The invention relates generally to computer systems, and more specifically to a program tool to optimize program code for execution.
Computer programs often include conditional evaluations based on the value of a variable, such as “If X=A, then go to step 10000; otherwise go to step 10010. The condition can be true or false depending on the current value of the variable “X”. For example, a variable “debug” is set to “true” when a program is in a debugging stage. There is a computer program which conditionally evaluates the variable “debug” to determine whether certain data, useful for debugging purposes, should be logged. In other words, the state of the debug variable is used in a decision step to determine whether to log the data. The decision step can be: “If debug=true, then write XYZ data to log; otherwise jump to next step”. Thus, if the debug variable is set to “true”, then the specified data is written to the log. However, if the program is not in the debug stage, for example, the program has already complete debugging, then there is no need to write the specified data to the log. So, after the debugging stage, the program developer uses a known program tool to set the variable “debug” to “false” so the XYZ data will not be written to the log. Also, the program developer will use this tool to declare that the “debug” variable is now fixed (or immutable) as “false”. In Sun Microsystems Java (™) programming language and other runtime languages, this declaration will be entered by the programmer as a command written into the source code. The command means that once the variable is set for the first time to the desired fixed state during execution, it will never be changed. During compilation, the compiler records this declaration, monitors this variable, and returns an error code if the value of this variable is attempted to be changed from its initial value.

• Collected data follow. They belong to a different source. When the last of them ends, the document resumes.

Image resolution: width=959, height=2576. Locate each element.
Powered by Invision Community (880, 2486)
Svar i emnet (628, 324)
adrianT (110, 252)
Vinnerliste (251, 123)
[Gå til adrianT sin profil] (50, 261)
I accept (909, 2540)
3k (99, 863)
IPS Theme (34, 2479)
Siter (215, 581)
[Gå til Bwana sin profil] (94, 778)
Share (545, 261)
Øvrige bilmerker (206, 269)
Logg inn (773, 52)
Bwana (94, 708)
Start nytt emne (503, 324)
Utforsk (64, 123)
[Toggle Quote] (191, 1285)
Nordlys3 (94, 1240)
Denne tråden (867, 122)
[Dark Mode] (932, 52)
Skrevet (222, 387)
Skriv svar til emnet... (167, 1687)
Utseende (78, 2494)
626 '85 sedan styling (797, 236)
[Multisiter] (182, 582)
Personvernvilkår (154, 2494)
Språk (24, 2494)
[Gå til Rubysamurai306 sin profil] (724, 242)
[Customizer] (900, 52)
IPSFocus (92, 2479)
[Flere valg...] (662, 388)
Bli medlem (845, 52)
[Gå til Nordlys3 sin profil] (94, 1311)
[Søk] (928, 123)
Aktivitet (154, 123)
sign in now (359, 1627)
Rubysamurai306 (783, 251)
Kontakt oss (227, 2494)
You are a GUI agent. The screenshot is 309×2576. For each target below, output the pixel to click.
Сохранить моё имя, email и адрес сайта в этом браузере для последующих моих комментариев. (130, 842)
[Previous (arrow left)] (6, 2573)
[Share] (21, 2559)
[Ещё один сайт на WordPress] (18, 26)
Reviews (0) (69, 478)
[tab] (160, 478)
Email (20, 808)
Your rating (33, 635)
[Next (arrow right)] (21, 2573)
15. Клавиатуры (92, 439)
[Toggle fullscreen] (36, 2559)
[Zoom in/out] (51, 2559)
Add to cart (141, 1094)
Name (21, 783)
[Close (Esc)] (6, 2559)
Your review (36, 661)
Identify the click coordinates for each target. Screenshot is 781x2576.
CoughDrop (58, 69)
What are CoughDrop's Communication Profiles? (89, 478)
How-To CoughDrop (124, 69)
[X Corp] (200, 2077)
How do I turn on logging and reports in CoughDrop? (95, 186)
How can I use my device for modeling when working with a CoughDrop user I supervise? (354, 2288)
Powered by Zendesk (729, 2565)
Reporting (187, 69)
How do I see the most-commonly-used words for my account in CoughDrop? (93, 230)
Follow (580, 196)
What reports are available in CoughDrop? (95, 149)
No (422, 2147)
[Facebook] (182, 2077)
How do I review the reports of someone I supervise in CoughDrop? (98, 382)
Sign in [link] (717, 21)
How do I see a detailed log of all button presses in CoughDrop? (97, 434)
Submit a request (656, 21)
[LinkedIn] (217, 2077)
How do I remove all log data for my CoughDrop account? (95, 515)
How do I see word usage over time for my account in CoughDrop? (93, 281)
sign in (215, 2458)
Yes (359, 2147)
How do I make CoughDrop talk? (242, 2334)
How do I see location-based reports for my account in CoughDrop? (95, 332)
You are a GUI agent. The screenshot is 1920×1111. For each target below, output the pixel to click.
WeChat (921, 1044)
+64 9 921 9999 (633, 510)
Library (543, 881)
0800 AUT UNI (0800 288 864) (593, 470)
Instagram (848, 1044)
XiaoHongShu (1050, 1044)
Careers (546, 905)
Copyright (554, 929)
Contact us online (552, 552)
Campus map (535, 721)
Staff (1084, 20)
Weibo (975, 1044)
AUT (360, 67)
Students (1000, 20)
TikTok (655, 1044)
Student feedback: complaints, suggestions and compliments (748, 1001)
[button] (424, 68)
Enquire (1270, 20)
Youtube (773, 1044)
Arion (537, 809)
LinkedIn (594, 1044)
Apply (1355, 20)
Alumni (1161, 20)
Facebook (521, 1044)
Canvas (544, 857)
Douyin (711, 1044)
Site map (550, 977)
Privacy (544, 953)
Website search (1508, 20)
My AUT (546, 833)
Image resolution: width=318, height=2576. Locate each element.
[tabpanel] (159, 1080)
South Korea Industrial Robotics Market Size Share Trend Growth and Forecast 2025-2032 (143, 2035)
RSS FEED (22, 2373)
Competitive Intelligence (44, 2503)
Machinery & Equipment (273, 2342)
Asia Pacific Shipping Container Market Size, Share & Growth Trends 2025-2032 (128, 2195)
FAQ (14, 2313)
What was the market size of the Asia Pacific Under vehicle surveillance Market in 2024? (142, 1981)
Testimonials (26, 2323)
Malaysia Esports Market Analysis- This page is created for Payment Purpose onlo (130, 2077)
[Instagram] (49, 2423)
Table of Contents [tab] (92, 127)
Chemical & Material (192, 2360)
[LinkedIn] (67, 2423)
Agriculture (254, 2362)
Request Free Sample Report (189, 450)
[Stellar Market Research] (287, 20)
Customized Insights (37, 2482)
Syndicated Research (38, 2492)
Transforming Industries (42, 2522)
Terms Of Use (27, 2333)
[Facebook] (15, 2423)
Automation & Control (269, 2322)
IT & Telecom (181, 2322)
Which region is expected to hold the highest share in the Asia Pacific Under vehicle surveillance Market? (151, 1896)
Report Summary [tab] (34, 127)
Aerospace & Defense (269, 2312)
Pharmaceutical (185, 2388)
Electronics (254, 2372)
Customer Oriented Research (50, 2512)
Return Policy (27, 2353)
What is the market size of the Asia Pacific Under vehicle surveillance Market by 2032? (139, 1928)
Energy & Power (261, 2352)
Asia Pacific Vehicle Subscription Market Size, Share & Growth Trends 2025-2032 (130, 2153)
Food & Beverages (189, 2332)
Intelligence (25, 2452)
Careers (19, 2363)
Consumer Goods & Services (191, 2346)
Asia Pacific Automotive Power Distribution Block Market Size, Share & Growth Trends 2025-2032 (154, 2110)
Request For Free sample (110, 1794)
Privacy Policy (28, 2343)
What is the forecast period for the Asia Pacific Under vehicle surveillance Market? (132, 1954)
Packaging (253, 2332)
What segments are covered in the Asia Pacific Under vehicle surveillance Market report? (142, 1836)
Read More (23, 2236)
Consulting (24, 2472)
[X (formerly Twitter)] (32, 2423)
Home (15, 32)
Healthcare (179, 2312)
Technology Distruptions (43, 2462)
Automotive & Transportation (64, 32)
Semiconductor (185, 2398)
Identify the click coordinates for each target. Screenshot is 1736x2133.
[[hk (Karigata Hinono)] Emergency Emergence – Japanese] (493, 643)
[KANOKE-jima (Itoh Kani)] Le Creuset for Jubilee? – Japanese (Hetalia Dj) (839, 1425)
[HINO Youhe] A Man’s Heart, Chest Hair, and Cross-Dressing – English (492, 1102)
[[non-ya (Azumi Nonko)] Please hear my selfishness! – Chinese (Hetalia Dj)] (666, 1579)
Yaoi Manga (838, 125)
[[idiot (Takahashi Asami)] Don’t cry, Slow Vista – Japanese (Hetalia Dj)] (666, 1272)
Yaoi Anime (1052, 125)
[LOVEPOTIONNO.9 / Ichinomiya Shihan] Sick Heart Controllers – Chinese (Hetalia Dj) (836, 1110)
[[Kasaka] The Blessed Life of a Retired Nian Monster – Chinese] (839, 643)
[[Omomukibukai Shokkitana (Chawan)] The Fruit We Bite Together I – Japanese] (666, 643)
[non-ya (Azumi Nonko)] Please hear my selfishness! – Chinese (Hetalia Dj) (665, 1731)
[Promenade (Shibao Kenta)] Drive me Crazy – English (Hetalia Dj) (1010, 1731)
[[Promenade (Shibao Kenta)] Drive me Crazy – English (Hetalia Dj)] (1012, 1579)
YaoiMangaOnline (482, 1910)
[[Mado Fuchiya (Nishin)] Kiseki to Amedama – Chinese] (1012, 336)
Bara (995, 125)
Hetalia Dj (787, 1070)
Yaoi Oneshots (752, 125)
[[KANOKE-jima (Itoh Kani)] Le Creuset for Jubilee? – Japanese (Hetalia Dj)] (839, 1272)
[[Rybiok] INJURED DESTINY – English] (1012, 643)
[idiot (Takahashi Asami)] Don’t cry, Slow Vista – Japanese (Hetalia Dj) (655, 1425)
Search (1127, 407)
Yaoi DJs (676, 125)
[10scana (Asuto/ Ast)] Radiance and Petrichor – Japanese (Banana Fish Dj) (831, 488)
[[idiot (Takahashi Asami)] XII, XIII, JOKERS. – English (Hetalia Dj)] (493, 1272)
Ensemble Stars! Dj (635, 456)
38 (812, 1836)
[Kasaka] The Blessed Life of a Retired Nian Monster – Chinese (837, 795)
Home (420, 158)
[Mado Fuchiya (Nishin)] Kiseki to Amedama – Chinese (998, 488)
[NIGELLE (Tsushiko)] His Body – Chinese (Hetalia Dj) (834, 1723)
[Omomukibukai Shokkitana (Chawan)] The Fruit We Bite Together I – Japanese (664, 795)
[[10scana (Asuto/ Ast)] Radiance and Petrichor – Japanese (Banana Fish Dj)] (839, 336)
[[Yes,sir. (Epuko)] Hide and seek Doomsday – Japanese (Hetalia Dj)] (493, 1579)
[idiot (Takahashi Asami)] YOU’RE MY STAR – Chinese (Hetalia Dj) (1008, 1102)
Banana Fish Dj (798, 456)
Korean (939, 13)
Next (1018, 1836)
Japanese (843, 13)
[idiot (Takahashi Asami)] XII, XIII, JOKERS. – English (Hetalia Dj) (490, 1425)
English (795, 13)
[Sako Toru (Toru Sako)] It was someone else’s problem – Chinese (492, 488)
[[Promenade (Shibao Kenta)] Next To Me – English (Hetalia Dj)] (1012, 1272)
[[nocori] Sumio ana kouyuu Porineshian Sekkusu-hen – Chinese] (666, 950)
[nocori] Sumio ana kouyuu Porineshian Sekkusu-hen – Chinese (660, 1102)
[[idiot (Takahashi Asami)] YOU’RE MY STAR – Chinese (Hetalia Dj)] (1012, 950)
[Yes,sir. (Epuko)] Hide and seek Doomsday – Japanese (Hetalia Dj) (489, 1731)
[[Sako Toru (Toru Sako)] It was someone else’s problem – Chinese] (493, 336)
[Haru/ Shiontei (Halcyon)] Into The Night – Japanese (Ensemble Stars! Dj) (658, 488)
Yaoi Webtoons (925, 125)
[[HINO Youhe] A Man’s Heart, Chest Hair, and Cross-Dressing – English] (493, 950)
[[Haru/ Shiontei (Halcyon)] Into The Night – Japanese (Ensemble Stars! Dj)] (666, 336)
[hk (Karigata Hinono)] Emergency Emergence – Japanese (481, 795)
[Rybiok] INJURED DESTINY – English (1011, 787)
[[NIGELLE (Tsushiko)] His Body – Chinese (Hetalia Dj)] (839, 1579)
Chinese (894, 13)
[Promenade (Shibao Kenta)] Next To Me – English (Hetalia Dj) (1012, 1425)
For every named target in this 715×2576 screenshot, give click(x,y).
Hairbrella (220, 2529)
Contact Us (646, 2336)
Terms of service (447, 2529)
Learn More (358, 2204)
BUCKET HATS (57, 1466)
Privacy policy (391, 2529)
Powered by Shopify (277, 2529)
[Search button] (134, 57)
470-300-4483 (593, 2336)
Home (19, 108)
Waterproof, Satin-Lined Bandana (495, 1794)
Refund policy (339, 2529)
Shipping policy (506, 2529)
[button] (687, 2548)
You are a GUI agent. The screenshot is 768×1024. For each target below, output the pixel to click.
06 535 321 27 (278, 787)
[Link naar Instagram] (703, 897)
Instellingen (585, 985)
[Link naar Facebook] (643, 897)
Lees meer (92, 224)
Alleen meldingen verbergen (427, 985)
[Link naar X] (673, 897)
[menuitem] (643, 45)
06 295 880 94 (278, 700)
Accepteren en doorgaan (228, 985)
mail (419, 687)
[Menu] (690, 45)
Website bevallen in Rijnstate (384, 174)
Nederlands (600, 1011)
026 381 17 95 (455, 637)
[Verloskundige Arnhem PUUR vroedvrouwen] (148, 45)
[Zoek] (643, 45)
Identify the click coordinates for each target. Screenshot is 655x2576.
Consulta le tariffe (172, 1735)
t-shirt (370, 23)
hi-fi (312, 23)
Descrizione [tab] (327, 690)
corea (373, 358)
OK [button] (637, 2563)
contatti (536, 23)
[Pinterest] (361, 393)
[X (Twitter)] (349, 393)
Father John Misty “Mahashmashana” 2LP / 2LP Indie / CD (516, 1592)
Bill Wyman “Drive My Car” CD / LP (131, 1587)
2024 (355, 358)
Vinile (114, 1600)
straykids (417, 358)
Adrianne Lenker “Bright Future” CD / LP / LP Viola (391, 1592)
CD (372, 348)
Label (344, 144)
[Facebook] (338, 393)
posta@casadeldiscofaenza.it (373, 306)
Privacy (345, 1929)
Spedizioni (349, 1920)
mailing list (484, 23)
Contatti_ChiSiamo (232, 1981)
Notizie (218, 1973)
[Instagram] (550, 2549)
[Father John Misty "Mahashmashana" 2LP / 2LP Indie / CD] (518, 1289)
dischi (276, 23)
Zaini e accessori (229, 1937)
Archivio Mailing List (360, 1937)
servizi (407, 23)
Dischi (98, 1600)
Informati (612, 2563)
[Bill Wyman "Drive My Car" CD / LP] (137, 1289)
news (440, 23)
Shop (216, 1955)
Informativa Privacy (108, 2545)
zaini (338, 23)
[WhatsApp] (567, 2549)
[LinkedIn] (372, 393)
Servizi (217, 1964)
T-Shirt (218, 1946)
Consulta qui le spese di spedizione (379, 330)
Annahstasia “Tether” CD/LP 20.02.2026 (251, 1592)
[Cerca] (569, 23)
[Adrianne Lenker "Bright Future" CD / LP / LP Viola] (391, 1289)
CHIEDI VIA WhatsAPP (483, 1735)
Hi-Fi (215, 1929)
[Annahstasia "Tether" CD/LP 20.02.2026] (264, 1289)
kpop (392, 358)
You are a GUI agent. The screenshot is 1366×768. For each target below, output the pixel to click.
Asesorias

U.S. Pat. No. 6,728,952 discloses a computer system for identifying predicates that always are true or always are false (i.e. “vacuous”), and states that if the expression on which an IF statement depends is identified as a vacuous predicate, the code for the IF statement may be optimized. This is because the expression on which the IF statement depends will always be true or will always be false. This patent also states that specialized computer systems already exist which are able to determine whether a predicate is vacuous.
A publication entitled “Fast, Effective Dynamic Compilation”, by Auslander et al., SIGPLAN Notices, vol. 31, no. 5, pages 149-159, May 1996, discloses various run time optimization techniques. For example, run-time constants can become instruction immediates rather than memory loads, constant propagation and folding can be applied to them, conditional branches based on them can be eliminated, and loops they control can be fully unrolled.
A publication entitled “Value Profiling” by Calder et al., Proceedings of 13th Annual IEEE/ACM International Symposium on Micro architecture, pages 259-269. 1997 discloses that identification of variables as invariant or constant at compile-time allows the compiler to perform optimizations including constant folding, code specialization and partial evaluation.
An object of the present invention is to further optimize execution of a program.